** WHAT YOU HAVE TO DO **
Could you restate every line of the data word for word?

────────────────

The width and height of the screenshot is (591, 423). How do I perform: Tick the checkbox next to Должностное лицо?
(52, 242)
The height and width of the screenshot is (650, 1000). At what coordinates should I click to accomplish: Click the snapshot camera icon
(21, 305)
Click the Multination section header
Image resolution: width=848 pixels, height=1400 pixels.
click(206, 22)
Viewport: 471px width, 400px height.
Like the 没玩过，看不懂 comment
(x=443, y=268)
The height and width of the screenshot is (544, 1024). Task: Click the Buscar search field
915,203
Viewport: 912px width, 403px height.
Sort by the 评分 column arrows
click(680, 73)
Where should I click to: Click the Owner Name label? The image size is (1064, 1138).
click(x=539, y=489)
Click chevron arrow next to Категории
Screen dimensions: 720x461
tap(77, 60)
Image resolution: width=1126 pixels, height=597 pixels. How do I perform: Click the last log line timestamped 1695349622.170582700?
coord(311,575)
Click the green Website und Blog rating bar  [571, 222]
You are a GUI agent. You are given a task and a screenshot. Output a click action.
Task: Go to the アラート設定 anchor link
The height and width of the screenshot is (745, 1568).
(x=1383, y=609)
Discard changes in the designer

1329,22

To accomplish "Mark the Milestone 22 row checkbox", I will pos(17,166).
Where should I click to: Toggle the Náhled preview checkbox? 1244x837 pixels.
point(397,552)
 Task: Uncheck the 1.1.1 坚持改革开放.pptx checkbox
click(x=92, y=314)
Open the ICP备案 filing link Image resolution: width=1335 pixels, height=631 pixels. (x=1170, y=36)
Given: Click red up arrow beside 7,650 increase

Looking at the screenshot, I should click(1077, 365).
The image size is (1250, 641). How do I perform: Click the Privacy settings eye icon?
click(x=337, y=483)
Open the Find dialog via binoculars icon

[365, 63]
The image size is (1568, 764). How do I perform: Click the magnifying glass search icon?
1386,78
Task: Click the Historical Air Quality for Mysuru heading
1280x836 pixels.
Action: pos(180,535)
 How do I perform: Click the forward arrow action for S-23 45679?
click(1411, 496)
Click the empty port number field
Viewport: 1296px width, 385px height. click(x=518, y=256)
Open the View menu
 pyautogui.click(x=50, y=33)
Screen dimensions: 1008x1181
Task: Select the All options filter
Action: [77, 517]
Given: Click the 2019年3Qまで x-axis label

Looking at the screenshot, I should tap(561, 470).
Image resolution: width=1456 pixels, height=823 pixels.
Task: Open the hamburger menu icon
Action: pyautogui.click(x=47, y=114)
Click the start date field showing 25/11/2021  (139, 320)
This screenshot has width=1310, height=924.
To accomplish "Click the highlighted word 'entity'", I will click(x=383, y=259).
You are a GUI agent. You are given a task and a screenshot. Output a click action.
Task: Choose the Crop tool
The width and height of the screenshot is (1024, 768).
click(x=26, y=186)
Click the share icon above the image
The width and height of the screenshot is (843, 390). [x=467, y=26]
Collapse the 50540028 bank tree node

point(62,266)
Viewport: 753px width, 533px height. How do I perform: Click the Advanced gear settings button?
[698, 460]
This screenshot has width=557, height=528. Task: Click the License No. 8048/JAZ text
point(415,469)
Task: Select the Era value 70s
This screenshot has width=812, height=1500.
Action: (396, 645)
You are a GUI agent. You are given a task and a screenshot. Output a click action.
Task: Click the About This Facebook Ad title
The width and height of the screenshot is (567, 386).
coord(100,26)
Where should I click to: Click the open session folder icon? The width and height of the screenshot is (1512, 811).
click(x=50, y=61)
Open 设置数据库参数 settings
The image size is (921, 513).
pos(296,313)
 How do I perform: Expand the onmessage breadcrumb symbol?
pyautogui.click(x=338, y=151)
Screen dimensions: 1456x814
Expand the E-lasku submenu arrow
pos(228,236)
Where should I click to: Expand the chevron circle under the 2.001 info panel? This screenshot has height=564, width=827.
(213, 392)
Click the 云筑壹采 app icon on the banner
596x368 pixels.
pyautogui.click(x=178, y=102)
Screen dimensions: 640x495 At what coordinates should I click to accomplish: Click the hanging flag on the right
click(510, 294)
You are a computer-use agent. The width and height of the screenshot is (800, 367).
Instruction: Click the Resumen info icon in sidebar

────────────────

** ANSWER AREA **
The width and height of the screenshot is (591, 423). How do I perform: Tick the checkbox next to Должностное лицо?
(52, 242)
The height and width of the screenshot is (650, 1000). At what coordinates should I click to accomplish: Click the snapshot camera icon
(21, 305)
Click the Multination section header
Image resolution: width=848 pixels, height=1400 pixels.
click(206, 22)
Viewport: 471px width, 400px height.
Like the 没玩过，看不懂 comment
(x=443, y=268)
The height and width of the screenshot is (544, 1024). Task: Click the Buscar search field
915,203
Viewport: 912px width, 403px height.
Sort by the 评分 column arrows
click(680, 73)
Where should I click to: Click the Owner Name label? The image size is (1064, 1138).
click(x=539, y=489)
Click chevron arrow next to Категории
Screen dimensions: 720x461
tap(77, 60)
Image resolution: width=1126 pixels, height=597 pixels. How do I perform: Click the last log line timestamped 1695349622.170582700?
coord(311,575)
Click the green Website und Blog rating bar  [571, 222]
You are a GUI agent. You are given a task and a screenshot. Output a click action.
Task: Go to the アラート設定 anchor link
The height and width of the screenshot is (745, 1568).
(x=1383, y=609)
Discard changes in the designer

1329,22

To accomplish "Mark the Milestone 22 row checkbox", I will pos(17,166).
Where should I click to: Toggle the Náhled preview checkbox? 1244x837 pixels.
point(397,552)
 Task: Uncheck the 1.1.1 坚持改革开放.pptx checkbox
click(x=92, y=314)
Open the ICP备案 filing link Image resolution: width=1335 pixels, height=631 pixels. (x=1170, y=36)
Given: Click red up arrow beside 7,650 increase

Looking at the screenshot, I should click(1077, 365).
The image size is (1250, 641). How do I perform: Click the Privacy settings eye icon?
click(x=337, y=483)
Open the Find dialog via binoculars icon

[365, 63]
The image size is (1568, 764). How do I perform: Click the magnifying glass search icon?
1386,78
Task: Click the Historical Air Quality for Mysuru heading
1280x836 pixels.
Action: pos(180,535)
 How do I perform: Click the forward arrow action for S-23 45679?
click(1411, 496)
Click the empty port number field
Viewport: 1296px width, 385px height. click(x=518, y=256)
Open the View menu
 pyautogui.click(x=50, y=33)
Screen dimensions: 1008x1181
Task: Select the All options filter
Action: [77, 517]
Given: Click the 2019年3Qまで x-axis label

Looking at the screenshot, I should tap(561, 470).
Image resolution: width=1456 pixels, height=823 pixels.
Task: Open the hamburger menu icon
Action: pyautogui.click(x=47, y=114)
Click the start date field showing 25/11/2021  (139, 320)
This screenshot has width=1310, height=924.
To accomplish "Click the highlighted word 'entity'", I will click(x=383, y=259).
You are a GUI agent. You are given a task and a screenshot. Output a click action.
Task: Choose the Crop tool
The width and height of the screenshot is (1024, 768).
click(x=26, y=186)
Click the share icon above the image
The width and height of the screenshot is (843, 390). [x=467, y=26]
Collapse the 50540028 bank tree node

point(62,266)
Viewport: 753px width, 533px height. How do I perform: Click the Advanced gear settings button?
[698, 460]
This screenshot has width=557, height=528. Task: Click the License No. 8048/JAZ text
point(415,469)
Task: Select the Era value 70s
This screenshot has width=812, height=1500.
Action: (396, 645)
You are a GUI agent. You are given a task and a screenshot. Output a click action.
Task: Click the About This Facebook Ad title
The width and height of the screenshot is (567, 386).
coord(100,26)
Where should I click to: Click the open session folder icon? The width and height of the screenshot is (1512, 811).
click(x=50, y=61)
Open 设置数据库参数 settings
The image size is (921, 513).
pos(296,313)
 How do I perform: Expand the onmessage breadcrumb symbol?
pyautogui.click(x=338, y=151)
Screen dimensions: 1456x814
Expand the E-lasku submenu arrow
pos(228,236)
Where should I click to: Expand the chevron circle under the 2.001 info panel? This screenshot has height=564, width=827.
(213, 392)
Click the 云筑壹采 app icon on the banner
596x368 pixels.
pyautogui.click(x=178, y=102)
Screen dimensions: 640x495 At what coordinates should I click to accomplish: Click the hanging flag on the right
click(510, 294)
You are a computer-use agent. The width and height of the screenshot is (800, 367).
Instruction: Click the Resumen info icon in sidebar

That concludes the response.